• _Work instructions_:
Print every record exactly, omitting none.

Collected data entries:
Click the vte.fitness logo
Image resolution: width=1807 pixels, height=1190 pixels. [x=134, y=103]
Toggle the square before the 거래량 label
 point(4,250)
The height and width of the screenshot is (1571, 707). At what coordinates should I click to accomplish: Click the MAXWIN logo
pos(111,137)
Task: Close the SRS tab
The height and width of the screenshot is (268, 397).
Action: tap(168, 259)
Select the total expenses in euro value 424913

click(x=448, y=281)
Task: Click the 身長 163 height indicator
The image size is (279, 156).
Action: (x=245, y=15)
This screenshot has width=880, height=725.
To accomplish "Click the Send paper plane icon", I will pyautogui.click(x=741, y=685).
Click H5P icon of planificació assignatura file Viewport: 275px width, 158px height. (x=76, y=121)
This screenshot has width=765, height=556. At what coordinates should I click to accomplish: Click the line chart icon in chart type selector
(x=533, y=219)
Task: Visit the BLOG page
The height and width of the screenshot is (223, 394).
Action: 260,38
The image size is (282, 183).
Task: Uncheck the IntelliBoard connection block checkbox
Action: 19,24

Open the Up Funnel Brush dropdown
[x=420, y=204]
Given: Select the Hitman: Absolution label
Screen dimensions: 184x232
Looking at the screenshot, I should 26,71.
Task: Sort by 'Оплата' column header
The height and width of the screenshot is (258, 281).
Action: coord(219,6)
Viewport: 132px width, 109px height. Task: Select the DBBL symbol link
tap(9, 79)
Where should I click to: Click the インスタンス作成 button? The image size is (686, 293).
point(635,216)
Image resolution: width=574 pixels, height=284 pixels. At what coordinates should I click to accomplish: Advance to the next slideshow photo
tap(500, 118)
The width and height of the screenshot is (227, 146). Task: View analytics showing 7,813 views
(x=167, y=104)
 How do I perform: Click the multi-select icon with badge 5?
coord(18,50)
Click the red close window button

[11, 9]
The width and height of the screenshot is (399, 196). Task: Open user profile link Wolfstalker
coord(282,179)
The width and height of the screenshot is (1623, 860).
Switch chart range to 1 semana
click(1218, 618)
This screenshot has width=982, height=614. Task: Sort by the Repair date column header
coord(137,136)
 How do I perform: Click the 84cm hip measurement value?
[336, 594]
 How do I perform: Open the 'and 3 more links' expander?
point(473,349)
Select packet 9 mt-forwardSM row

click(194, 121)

• _Solution for this exercise_:
Click the vte.fitness logo
Image resolution: width=1807 pixels, height=1190 pixels. [x=134, y=103]
Toggle the square before the 거래량 label
 point(4,250)
The height and width of the screenshot is (1571, 707). At what coordinates should I click to accomplish: Click the MAXWIN logo
pos(111,137)
Task: Close the SRS tab
The height and width of the screenshot is (268, 397).
Action: tap(168, 259)
Select the total expenses in euro value 424913

click(x=448, y=281)
Task: Click the 身長 163 height indicator
The image size is (279, 156).
Action: (x=245, y=15)
This screenshot has width=880, height=725.
To accomplish "Click the Send paper plane icon", I will pyautogui.click(x=741, y=685).
Click H5P icon of planificació assignatura file Viewport: 275px width, 158px height. (x=76, y=121)
This screenshot has width=765, height=556. At what coordinates should I click to accomplish: Click the line chart icon in chart type selector
(x=533, y=219)
Task: Visit the BLOG page
The height and width of the screenshot is (223, 394).
Action: 260,38
The image size is (282, 183).
Task: Uncheck the IntelliBoard connection block checkbox
Action: 19,24

Open the Up Funnel Brush dropdown
[x=420, y=204]
Given: Select the Hitman: Absolution label
Screen dimensions: 184x232
Looking at the screenshot, I should 26,71.
Task: Sort by 'Оплата' column header
The height and width of the screenshot is (258, 281).
Action: coord(219,6)
Viewport: 132px width, 109px height. Task: Select the DBBL symbol link
tap(9, 79)
Where should I click to: Click the インスタンス作成 button? The image size is (686, 293).
point(635,216)
Image resolution: width=574 pixels, height=284 pixels. At what coordinates should I click to accomplish: Advance to the next slideshow photo
tap(500, 118)
The width and height of the screenshot is (227, 146). Task: View analytics showing 7,813 views
(x=167, y=104)
 How do I perform: Click the multi-select icon with badge 5?
coord(18,50)
Click the red close window button

[11, 9]
The width and height of the screenshot is (399, 196). Task: Open user profile link Wolfstalker
coord(282,179)
The width and height of the screenshot is (1623, 860).
Switch chart range to 1 semana
click(1218, 618)
This screenshot has width=982, height=614. Task: Sort by the Repair date column header
coord(137,136)
 How do I perform: Click the 84cm hip measurement value?
[336, 594]
 How do I perform: Open the 'and 3 more links' expander?
point(473,349)
Select packet 9 mt-forwardSM row

click(194, 121)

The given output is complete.